- [Selesaikan tugas berikut]:
a – Kutip persis bagian teks tentang Sholihin, mulai dari "Sungguh, saya sendiri" dan berakhir pada "menyelesaikan S2 nya.".
b – Menurut teks tentang Sholihin, siapa yang akhirnya diangkat menjadi Pemimpin Redaksi Jawa Pos?
c – Teruskan teks tentang Sholihin dari kalimat terakhirnya.

- [Teks yang diberikan]:
================================
Jauh memang, tapi seperti biasa hampir setiap bulan saya harus melapor ke Dahlan soal" merah biru" nya majalah yang saya pimpin.
Lha..itu dia, setiap bulan pasti bertemu Sholihin dan seperti biasa kami berdua lantas tertawa renyah " Waduh aku kalah maneh..sampeyan wis Pimred, " ujarnya. Dan ngakak lagi.
Sungguh, saya sendiri tidak mengira kalau suatu ketika di depan teman teman redaksi mengumumkan bahwa saya adalah Reporter Pertama Jawa Pos yang berhasil mencapai jenjang Pemimpin Redaksi. " Sampeyan pancen tokoh informal kok," selorohnya yang disambung dengan tawa khasnya. Dan tawa itu terpaksa terhenti karena Sholihin dipanggil Dahlan. Saya tidak tahu dan tak ingin tahu. Tapi yan pasti akhirnya Margiono yang diiangkat jadi Pemimpin Redaksi Jawa Pos. Kecewakah Sholihin
O..jangan salah sangka, tak secuwil pun bapak dua orang anak ini kecewa. Bahkan semakin memperkaya ilmu dengan kuliah lagi. Akhirnya dia berhasil menyelesaikan S2 nya.
================================
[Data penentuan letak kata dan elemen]
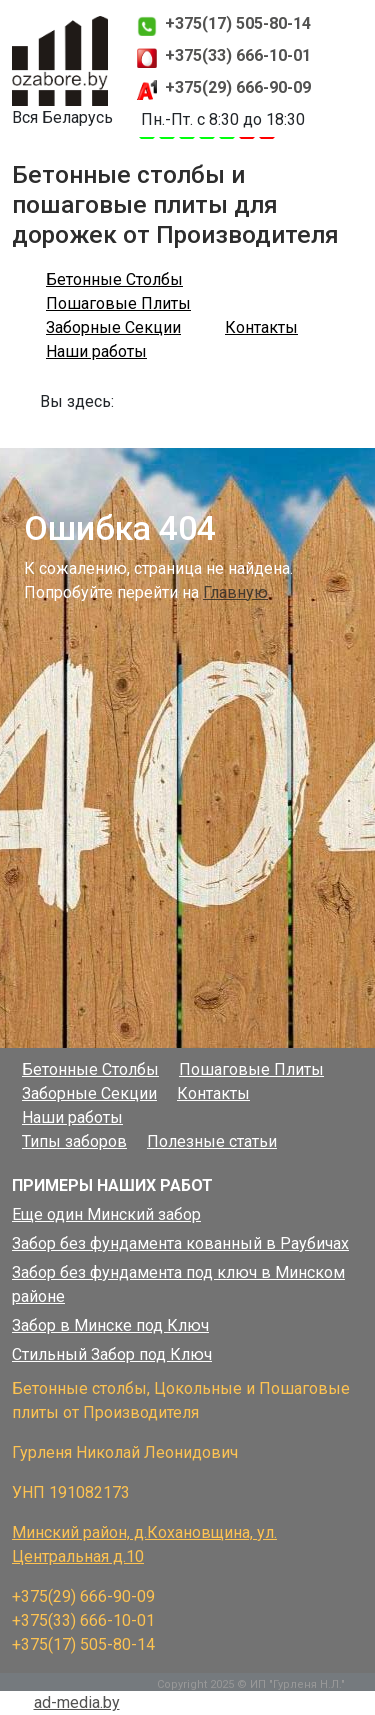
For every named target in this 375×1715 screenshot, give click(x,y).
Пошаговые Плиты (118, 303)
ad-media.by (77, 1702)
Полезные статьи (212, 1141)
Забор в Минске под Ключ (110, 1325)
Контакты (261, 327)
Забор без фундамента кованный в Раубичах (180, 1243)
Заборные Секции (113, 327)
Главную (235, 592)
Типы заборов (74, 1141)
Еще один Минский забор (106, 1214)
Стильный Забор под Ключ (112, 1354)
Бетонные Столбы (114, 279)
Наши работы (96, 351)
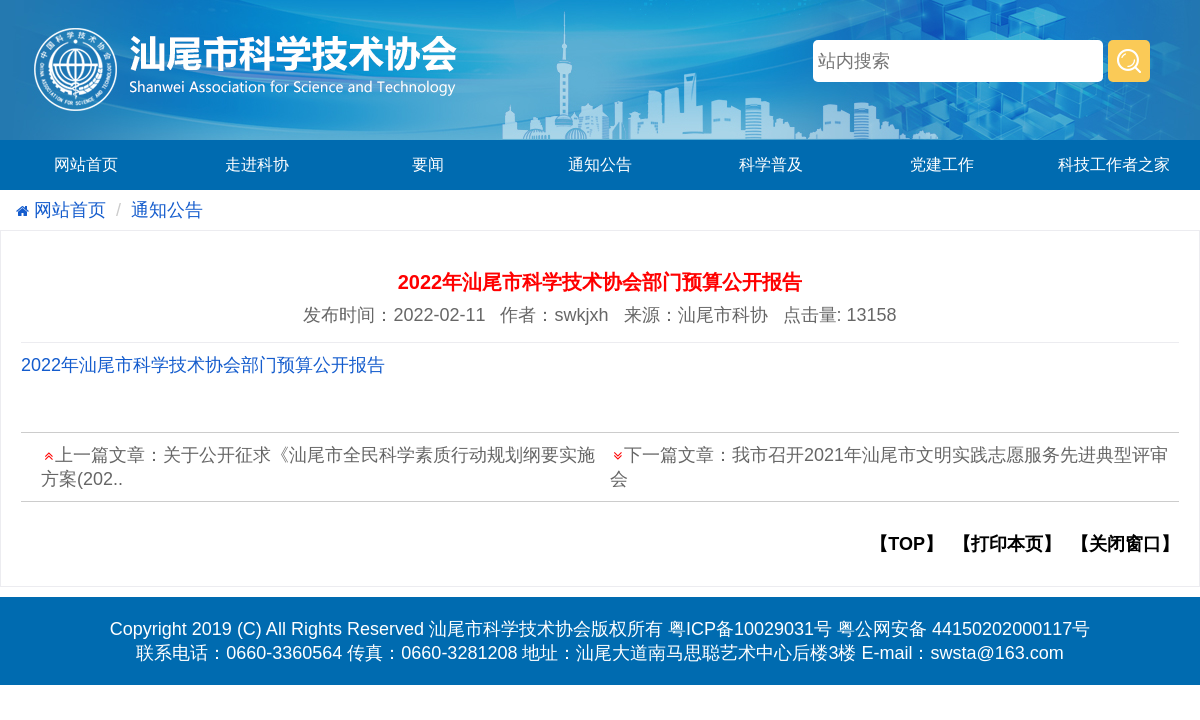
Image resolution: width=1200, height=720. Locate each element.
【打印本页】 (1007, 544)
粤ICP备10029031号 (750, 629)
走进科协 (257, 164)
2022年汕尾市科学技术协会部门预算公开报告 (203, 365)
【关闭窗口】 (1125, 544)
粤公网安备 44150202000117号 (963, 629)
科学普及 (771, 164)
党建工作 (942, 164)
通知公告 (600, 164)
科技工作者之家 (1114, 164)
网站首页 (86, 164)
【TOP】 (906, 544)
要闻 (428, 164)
================================
- [Jawaban latihan]:
a –
Sungguh, saya sendiri tidak mengira kalau suatu ketika di depan teman teman redaksi mengumumkan bahwa saya adalah Reporter Pertama Jawa Pos yang berhasil mencapai jenjang Pemimpin Redaksi. " Sampeyan pancen tokoh informal kok," selorohnya yang disambung dengan tawa khasnya. Dan tawa itu terpaksa terhenti karena Sholihin dipanggil Dahlan. Saya tidak tahu dan tak ingin tahu. Tapi yan pasti akhirnya Margiono yang diiangkat jadi Pemimpin Redaksi Jawa Pos. Kecewakah Sholihin
O..jangan salah sangka, tak secuwil pun bapak dua orang anak ini kecewa. Bahkan semakin memperkaya ilmu dengan kuliah lagi. Akhirnya dia berhasil menyelesaikan S2 nya.

b – Margiono.

c –
Singkat cerita di tahun 1995, pada akhirnya Sholihin diangkat menjadi Pemimpin Redaksi Jawa Pos, menggantikan Margiono. "Cak saiki podo Pimrede..cak," celetuknya suatu ketika. Saya pun tak kuasa menahan derai tawa.
Namun seiring timbul tenggelamnya matahari, karir seseorang pun demikan. Sholihin di awal awal tahun 1998 terpaksa mengundurkan diri dari Jawa Pos. Terus terang saya tidak tahu persis penyebabnya. Yang pasti lelaki yang badannya bertambah subur ini, tiga tahun lalu pernah menjabat Komisaris Bulog di saat Menteri BUMN dijabat Dahlan Iskan.
Memang hampir semua jabatan itu membawa kesibukan dan kepenatan tersendiri. Apalagi Sholihin yang hampir 15 tahun mengidap hipertensi
Tak pelak lagi, suatu pagi di tahun 2013 sahabat saya ini terkulai tak berdaya. Stroke!
Akh, karena kesibukan saya dan keterbatasan komunikasi dengan teman-teman lama, maka baru tujuh bulan lalu saya bisa menjenguknya di rumahnya di Sidoarjo. Terus terang saya kaget, ternyata daya tangkap naupun gaya bicaranya masih seperti dulu. Jernih dan tangkas. Hanya raganya yang sulit digerakkan. Sholihin masih cerdas, ketika itu.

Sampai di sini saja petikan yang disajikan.